Leave the pictures out, and repeat exactly every line from the one with "1160x760 pixels. How" through the end of the data below.

----

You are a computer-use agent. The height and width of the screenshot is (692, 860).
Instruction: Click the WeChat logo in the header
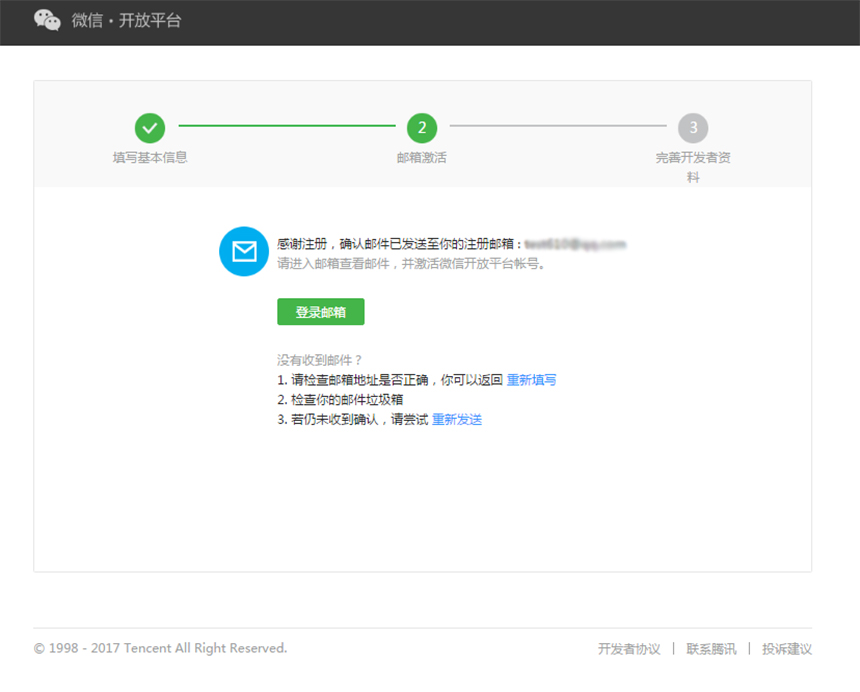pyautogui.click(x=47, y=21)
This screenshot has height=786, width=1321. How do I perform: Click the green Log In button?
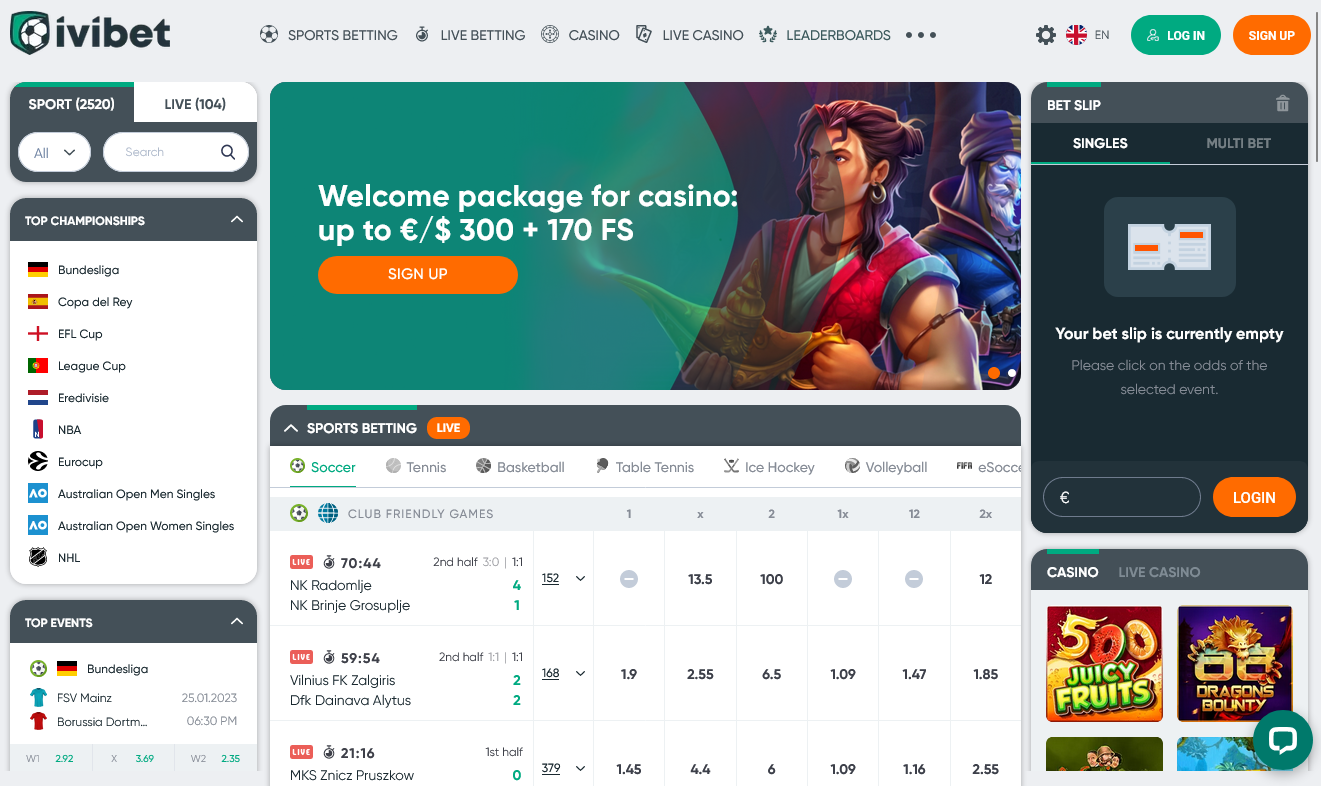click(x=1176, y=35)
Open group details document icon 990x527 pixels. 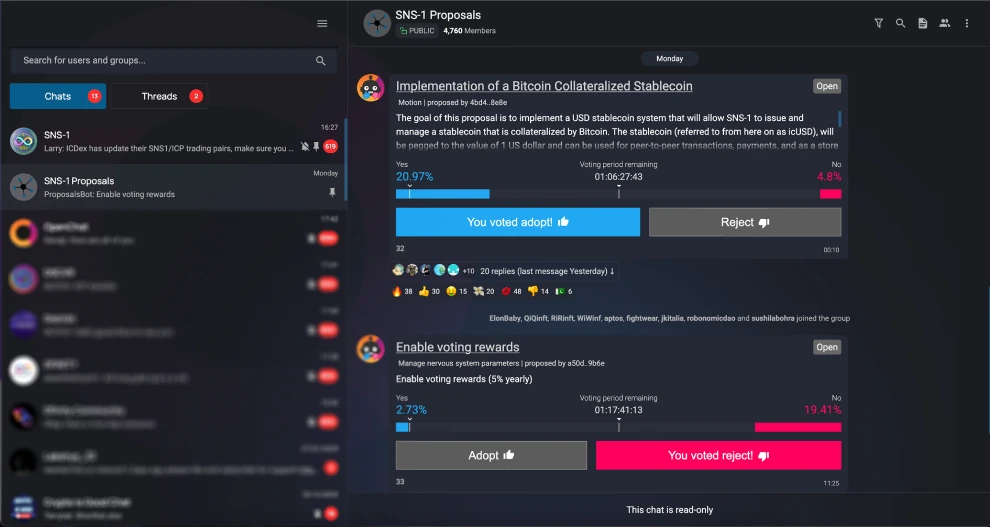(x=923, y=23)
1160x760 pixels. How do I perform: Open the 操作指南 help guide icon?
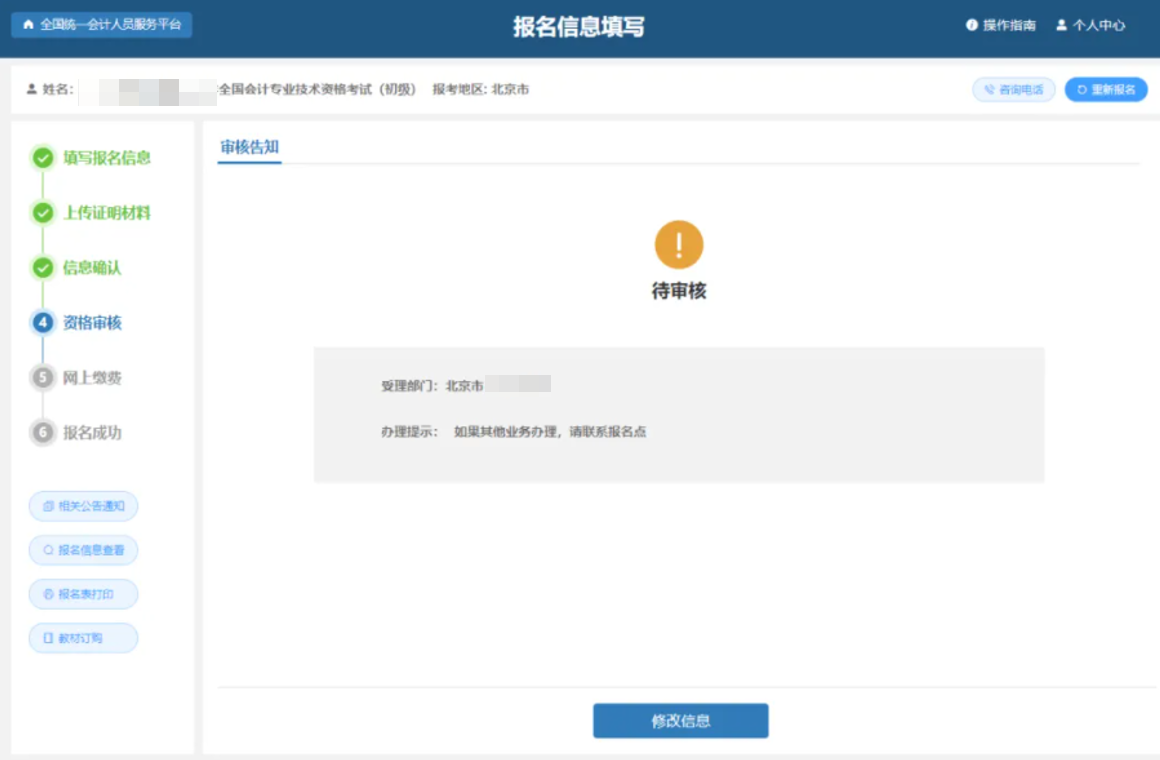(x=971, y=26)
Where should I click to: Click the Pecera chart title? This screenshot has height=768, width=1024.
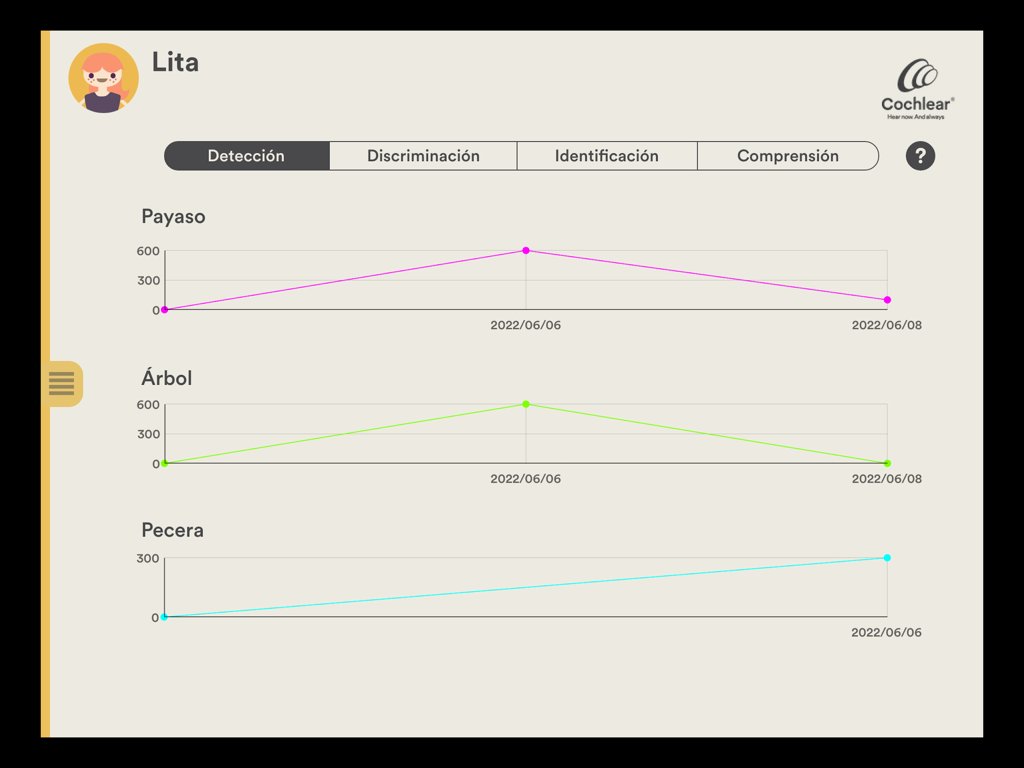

----

■ **Exercise output**
1160x760 pixels. How do I perform: Open the 操作指南 help guide icon?
(x=971, y=26)
Where should I click to: Click the Pecera chart title? This screenshot has height=768, width=1024.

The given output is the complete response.